Single Shot - Linear Methods Based Pruning¶

The Idea

Pruning in neural networks can be thought of as selecting a subset of neurons or filters that still captures the essential structure of the model. In linear algebra, there is a similar task: approximating a large matrix with a smaller one that preserves its important geometry. This connection suggests that techniques like L2-norm sampling, leverage score sampling, and volume sampling might help us prune networks in a principled way.

Matrix Approximation Foundations¶

Suppose we start with a large matrix \(A \in \mathbb{R}^{n \times d}\). The goal is to replace it with a much smaller matrix \(\tilde A \in \mathbb{R}^{s \times d}\) where \(s \ll n\), while still retaining the “shape” of the original. What matters here is that the smaller matrix preserves the span of \(A\) — in other words, it should represent the same directions in space. Rows with larger magnitudes are especially important because they carry more energy, which is tied to the Frobenius norm of \(A\).

The theoretical gold standard is the best-k approximation from Singular Value Decomposition (SVD), but while that captures the subspace well, it doesn’t actually shrink the matrix by selecting rows. Sampling methods are motivated by this gap: they are cheaper to run and produce actual smaller matrices.

L2-Norm Sampling¶

The simplest approach is to sample rows based on their squared L2 norm. Rows with larger norms are more “important,” so they are chosen with higher probability. This method is fast — just \(O(nd)\) time — and easy to implement. If rows are rescaled after sampling, the resulting \(\tilde A\) preserves useful properties like the expected Frobenius norm.

The error bound guarantees that the sampled matrix won’t be much worse than the optimal low-rank approximation, aside from a small penalty that depends on the stable rank of the original matrix.

Leverage Score Sampling¶

Leverage sampling is more sophisticated. Instead of just looking at row magnitudes, it looks at how much each row contributes to the column space. This is done by computing the thin SVD and using the left singular vectors to assign importance scores. Rows with higher leverage scores are more aligned with principal components and therefore carry more weight.

Although more expensive to compute (about \(O(nd^2)\)), leverage sampling often produces results that are close to optimal in practice.

Volume Sampling¶

Volume sampling takes a different approach: it favors subsets of rows that maximize geometric diversity. The probability of choosing a subset depends on the determinant of its Gram matrix, which reflects the volume of the shape formed by the rows. This means it avoids selecting rows that all point in the same direction, instead keeping subsets that are both strong and diverse.

While the naive algorithm is exponential, modern iterative approaches bring the runtime down to about \(O(nd^2)\).
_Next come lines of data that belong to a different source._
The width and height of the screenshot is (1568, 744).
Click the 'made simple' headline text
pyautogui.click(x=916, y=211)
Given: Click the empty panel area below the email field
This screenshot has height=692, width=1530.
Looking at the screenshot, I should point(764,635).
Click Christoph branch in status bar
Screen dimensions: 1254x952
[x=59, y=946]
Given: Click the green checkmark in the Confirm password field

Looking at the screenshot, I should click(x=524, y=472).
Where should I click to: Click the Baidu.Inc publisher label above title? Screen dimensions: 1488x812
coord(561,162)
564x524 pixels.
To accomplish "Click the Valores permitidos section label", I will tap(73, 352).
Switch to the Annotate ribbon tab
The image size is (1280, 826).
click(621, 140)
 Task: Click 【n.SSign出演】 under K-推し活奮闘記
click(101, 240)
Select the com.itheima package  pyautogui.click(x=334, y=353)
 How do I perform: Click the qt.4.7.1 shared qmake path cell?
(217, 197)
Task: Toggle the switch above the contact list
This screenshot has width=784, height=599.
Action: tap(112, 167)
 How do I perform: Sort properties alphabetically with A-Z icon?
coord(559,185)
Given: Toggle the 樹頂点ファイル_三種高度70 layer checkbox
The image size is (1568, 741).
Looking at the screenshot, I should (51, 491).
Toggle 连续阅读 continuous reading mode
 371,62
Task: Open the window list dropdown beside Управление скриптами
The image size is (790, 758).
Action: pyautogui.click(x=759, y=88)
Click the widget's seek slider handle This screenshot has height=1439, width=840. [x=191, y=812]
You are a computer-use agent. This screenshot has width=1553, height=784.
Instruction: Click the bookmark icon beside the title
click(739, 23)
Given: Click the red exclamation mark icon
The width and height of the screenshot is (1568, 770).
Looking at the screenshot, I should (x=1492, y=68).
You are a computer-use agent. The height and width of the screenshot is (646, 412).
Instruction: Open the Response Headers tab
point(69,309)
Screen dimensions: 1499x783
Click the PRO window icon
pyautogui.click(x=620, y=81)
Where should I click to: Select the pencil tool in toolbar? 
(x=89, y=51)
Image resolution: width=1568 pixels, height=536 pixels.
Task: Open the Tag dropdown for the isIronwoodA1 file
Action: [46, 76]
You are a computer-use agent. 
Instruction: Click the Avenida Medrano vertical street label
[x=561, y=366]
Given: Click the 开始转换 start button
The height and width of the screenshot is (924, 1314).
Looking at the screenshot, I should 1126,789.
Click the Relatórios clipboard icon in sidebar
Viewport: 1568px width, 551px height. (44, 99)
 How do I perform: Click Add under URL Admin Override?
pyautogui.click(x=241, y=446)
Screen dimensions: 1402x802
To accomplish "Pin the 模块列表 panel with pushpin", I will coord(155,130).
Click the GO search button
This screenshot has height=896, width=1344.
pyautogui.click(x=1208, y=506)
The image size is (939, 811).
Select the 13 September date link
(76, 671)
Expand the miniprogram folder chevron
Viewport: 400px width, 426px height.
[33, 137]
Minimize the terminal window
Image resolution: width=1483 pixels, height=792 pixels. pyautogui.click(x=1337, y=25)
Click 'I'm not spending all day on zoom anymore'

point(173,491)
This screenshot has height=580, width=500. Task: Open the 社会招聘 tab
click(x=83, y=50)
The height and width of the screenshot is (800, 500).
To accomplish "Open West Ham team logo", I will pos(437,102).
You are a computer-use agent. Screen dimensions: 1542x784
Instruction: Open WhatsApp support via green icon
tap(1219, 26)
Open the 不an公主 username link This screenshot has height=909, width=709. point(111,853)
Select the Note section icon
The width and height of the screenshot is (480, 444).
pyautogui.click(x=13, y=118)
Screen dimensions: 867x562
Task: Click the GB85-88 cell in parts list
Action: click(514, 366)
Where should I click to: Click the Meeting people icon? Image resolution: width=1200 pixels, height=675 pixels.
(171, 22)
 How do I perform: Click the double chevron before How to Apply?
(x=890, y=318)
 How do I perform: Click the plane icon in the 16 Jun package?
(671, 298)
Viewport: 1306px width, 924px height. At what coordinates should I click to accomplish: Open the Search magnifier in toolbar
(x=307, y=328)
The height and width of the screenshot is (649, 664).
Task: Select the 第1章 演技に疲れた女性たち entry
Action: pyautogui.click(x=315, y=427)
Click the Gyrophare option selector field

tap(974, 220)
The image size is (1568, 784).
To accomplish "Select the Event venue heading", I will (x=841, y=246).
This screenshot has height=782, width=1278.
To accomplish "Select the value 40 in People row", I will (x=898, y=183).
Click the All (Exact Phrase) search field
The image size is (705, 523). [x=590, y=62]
The error bounds show that as sample size grows, the approximation becomes closer to optimal.

Neural Network Pruning¶

In practice, these sampling techniques can be applied to pruning neural networks. Structured pruning, which removes entire filters, is especially relevant because it reduces model size in ways that are efficient on hardware. Traditionally, L2-norm scores have been used to decide which filters to prune. Extending this to leverage or volume sampling offers a way to capture not just magnitude, but also span and diversity.

One challenge is that convolutional layers often have far more parameters than filters, which doesn’t align with the assumptions of leverage or volume methods. Adjustments are needed to make them practical.

Results¶

Experiments show different behaviors. Volume sampling prunes very aggressively, often keeping only a tiny subset of filters, which harms accuracy. L2-norm and leverage sampling, on the other hand, behave similarly, suggesting that in many cases high-magnitude rows also have high leverage.

Model	Num Parameters	Test Acc.	Runtime (min)
Baseline	717k	99.0%	NA
L2-pruned	223k	97.1%	1.3
Leverage Pruned	25k	94.2%	0.24
Volume Pruned	5.6k	67%	0.19

Takeaway¶

Matrix approximation ideas like L2-norm, leverage, and volume sampling provide different perspectives on pruning. L2 is fast and reliable, leverage is more informed but slower, and volume aggressively favors diversity, often at the cost of stability. Together they show how linear algebra can guide the design of smaller, more efficient networks.